Ginsburg: Voter ID laws “predictable” after portion of Voting Rights Act struck down
posted at 5:31 pm on July 27, 2013 by Bruce McQuain
In an interview with AP, Justice Ruth Bader Ginsburg made some comments about the recent Supreme Court ruling that struck down a portion of the historic Voting Rights Act.
Justice Ruth Bader Ginsburg says she’s not surprised that Southern states have pushed ahead with tough voter identification laws and other measures since the Supreme Court freed them from strict federal oversight of their elections.
Ginsburg said in an interview with The Associated Press that Texas’ decision to implement its voter ID law hours after the court struck down a key provision of the Voting Rights Act last month was powerful evidence of an ongoing need to keep states with a history of voting discrimination from making changes in the way they hold elections without getting advance approval from Washington.
The premise in operation here is that, unlike the majority of the court’s finding that conditions in the states under scrutiny had changed significantly in the 40 years since the Voting Rights Act had passed, Justice Ginsburg is of the opinion that those states are like a fly in amber – exactly as they were back then when they indeed had institutionalized racial discriminatory policies in effect. Of course an impartial observer would have great difficulty reconciling her premise with reality. In fact, that observer would be hard pressed to find anything to support her premise at all. While it is certainly true that 40 years ago institutional racial discrimination was indeed a very real problem it simply doesn’t exist any more.

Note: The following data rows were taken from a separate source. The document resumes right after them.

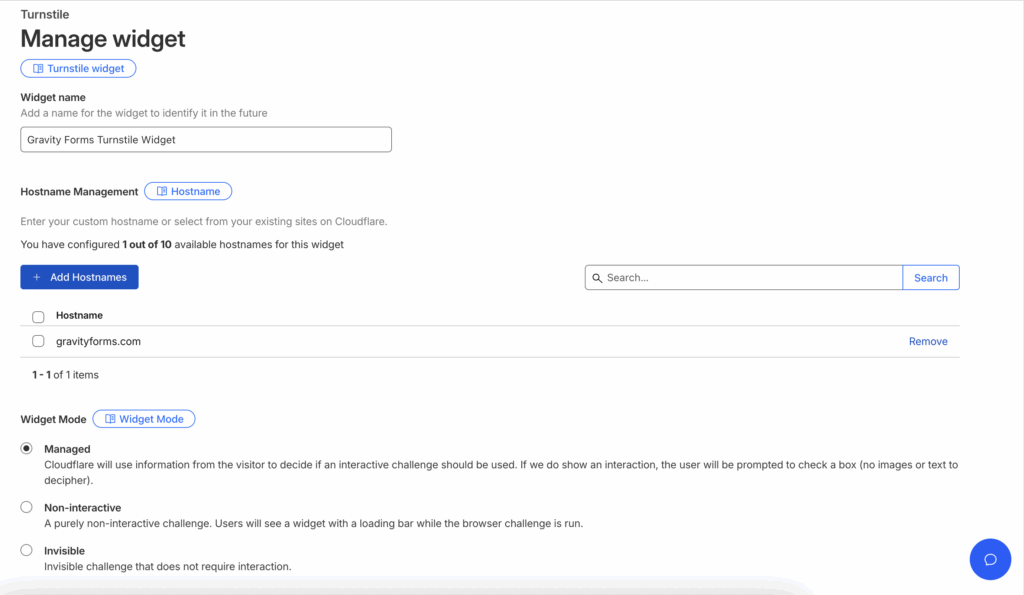
Task: Click the book icon in the Widget Mode badge
Action: (113, 419)
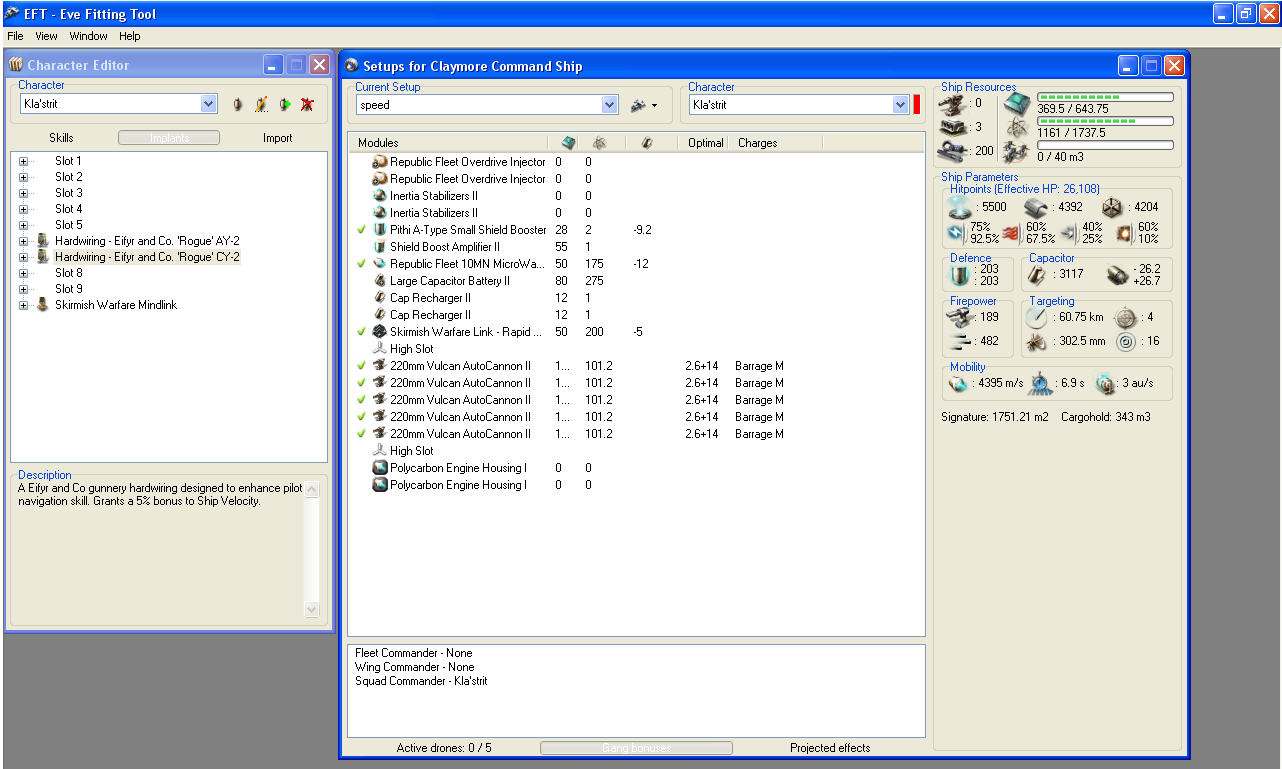Click the powergrid column header icon
The height and width of the screenshot is (769, 1282).
(x=599, y=143)
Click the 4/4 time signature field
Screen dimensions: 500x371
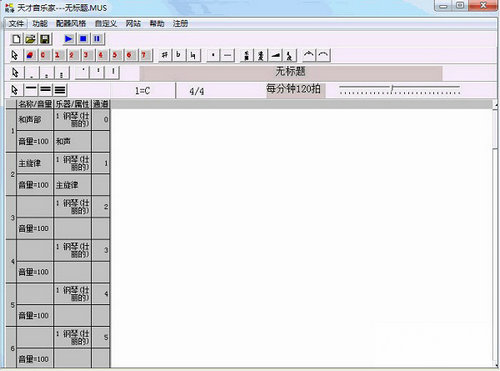(197, 91)
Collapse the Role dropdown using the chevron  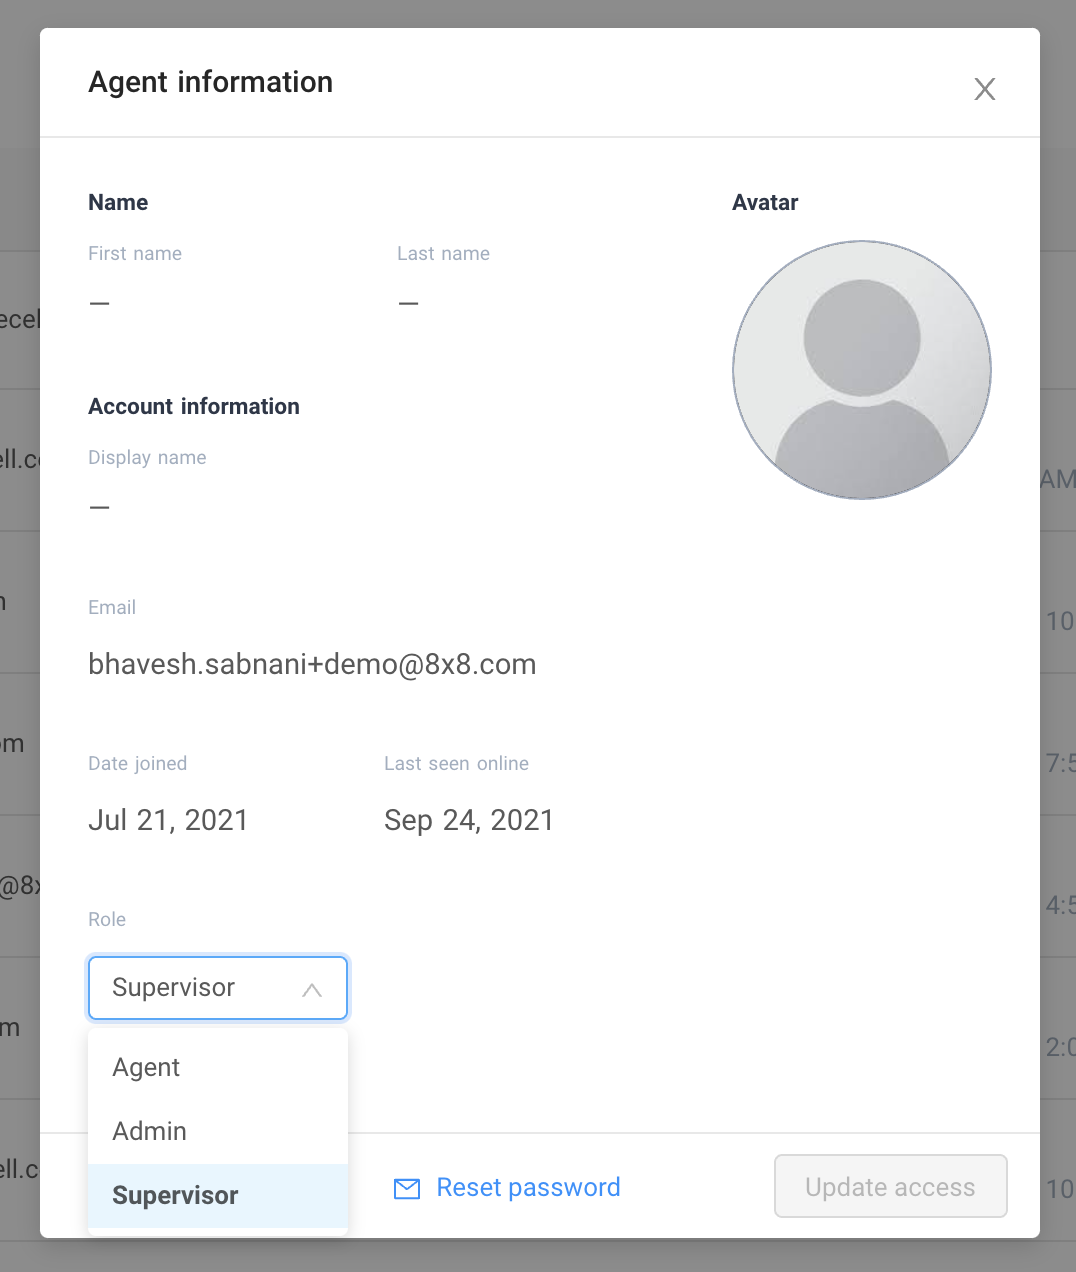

“The notion that because the Voting Rights Act had been so tremendously effective we had to stop it didn’t make any sense to me,” Ginsburg said in a wide-ranging interview late Wednesday in her office at the court. “And one really could have predicted what was going to happen.”
The 80-year-old justice dissented from the 5-4 decision on the voting law. Ginsburg said in her dissent that discarding the law was “like throwing away your umbrella in a rainstorm because you are not getting wet.”
It is interesting that Ginsburg uses an analogy that essentially validates the majority opinion. If “you are not getting wet” then the rain must not be falling on you. Or, institutionalized racial discrimination must not be happening. More importantly, there’s no longer a rainstorm. And make no mistake, 40 years ago, this is about state sponsored racial discrimination which led to the prevention and/or suppression of minority voting.
That simply doesn’t exist anymore. So why the desire for the “good old days” and not, if your job is to uphold the Constitution of the United States which is weighted very heavily in favor of State’s Rights, acknowledge that a law is no longer needed because dramatic improvements in the conditions it addressed have made it unnecessary. Instead, we get this lament and the implication that nothing has really changed.
Just a month removed from the decision, she said, “I didn’t want to be right, but sadly I am.”
She’s referring, of course, to the Texas push for voter ID which is a strawman. Why Justice Ginsburg is “sad” about that is because she and the liberal members of the court continue to believe that there can be no other reason for such a law except to again institutionalize racial discrimination and/or suppress minority voting.
It certainly couldn’t be a desire to ensure the integrity of a system most see as the most basic form of democracy and one that should only allow those qualified by citizenship to vote, could it? And it certainly wouldn’t be in reaction too a acknowledged population of illegal immigrants who have a vested interest in seeing politicians who favor their agenda elected? Of course not. Never mind that a staggering 75% of Americans support Voter ID requirements as a means of ensuring the system’s integrity. It has to be about institutionalized racial discrimination and minority vote suppression – that fly caught in amber. Nothing changes in 40 years. That is the line of thought that has to be sold for the federal yoke to remain in place.
That, of course is one reason Eric Holder’s Department of Justice has gone after Texas and intends to try to find a way to reimpose federal oversight on it and the other 15 mostly southern states freed from the fed in the Supreme Court ruling. And if you haven’t figured out the rest of the reason Holder’s doing this, it’s called politics.
“Even as Congress considers updates to the Voting Rights Act in light of the court’s ruling, we plan, in the meantime, to fully utilize the law’s remaining sections to ensure that the voting rights of all American citizens are protected,” Holder said in a speech to the National Urban League in Philadelphia.
Because the racial grievance industry still needs a job. If anything is sad, however, it is that the racial grievance industry has become institutionalized. We call it the “Department of Justice” these days.